## Dataset excerpts

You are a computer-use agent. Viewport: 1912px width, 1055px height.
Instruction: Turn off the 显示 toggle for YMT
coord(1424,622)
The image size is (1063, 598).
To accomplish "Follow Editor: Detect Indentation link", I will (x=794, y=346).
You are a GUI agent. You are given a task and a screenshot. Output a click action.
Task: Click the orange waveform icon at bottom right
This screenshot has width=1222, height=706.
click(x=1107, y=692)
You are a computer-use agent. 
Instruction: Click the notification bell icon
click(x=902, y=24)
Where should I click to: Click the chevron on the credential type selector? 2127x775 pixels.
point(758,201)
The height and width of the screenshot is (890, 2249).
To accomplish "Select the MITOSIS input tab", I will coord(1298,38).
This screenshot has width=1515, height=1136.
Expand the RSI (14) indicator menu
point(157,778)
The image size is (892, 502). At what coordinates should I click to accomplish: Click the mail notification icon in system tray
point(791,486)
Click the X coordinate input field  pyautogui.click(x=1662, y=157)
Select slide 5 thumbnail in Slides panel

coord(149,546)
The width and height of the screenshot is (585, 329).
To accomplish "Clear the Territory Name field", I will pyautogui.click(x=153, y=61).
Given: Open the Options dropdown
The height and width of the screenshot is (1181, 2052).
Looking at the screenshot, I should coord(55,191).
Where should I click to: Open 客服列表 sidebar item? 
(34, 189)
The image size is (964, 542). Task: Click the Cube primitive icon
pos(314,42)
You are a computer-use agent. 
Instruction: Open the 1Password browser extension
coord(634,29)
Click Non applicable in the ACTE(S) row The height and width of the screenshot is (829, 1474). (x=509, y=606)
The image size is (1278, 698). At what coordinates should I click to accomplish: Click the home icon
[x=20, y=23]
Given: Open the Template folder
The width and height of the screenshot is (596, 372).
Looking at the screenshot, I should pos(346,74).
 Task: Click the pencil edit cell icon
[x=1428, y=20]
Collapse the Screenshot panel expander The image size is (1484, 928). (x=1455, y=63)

## Task goal
A verbatim copy of all the entries is the expected result.

## Reply
You are a computer-use agent. Viewport: 1912px width, 1055px height.
Instruction: Turn off the 显示 toggle for YMT
coord(1424,622)
The image size is (1063, 598).
To accomplish "Follow Editor: Detect Indentation link", I will (x=794, y=346).
You are a GUI agent. You are given a task and a screenshot. Output a click action.
Task: Click the orange waveform icon at bottom right
This screenshot has width=1222, height=706.
click(x=1107, y=692)
You are a computer-use agent. 
Instruction: Click the notification bell icon
click(x=902, y=24)
Where should I click to: Click the chevron on the credential type selector? 2127x775 pixels.
point(758,201)
The height and width of the screenshot is (890, 2249).
To accomplish "Select the MITOSIS input tab", I will coord(1298,38).
This screenshot has width=1515, height=1136.
Expand the RSI (14) indicator menu
point(157,778)
The image size is (892, 502). At what coordinates should I click to accomplish: Click the mail notification icon in system tray
point(791,486)
Click the X coordinate input field  pyautogui.click(x=1662, y=157)
Select slide 5 thumbnail in Slides panel

coord(149,546)
The width and height of the screenshot is (585, 329).
To accomplish "Clear the Territory Name field", I will pyautogui.click(x=153, y=61).
Given: Open the Options dropdown
The height and width of the screenshot is (1181, 2052).
Looking at the screenshot, I should coord(55,191).
Where should I click to: Open 客服列表 sidebar item? 
(34, 189)
The image size is (964, 542). Task: Click the Cube primitive icon
pos(314,42)
You are a computer-use agent. 
Instruction: Open the 1Password browser extension
coord(634,29)
Click Non applicable in the ACTE(S) row The height and width of the screenshot is (829, 1474). (x=509, y=606)
The image size is (1278, 698). At what coordinates should I click to accomplish: Click the home icon
[x=20, y=23]
Given: Open the Template folder
The width and height of the screenshot is (596, 372).
Looking at the screenshot, I should pos(346,74).
 Task: Click the pencil edit cell icon
[x=1428, y=20]
Collapse the Screenshot panel expander The image size is (1484, 928). (x=1455, y=63)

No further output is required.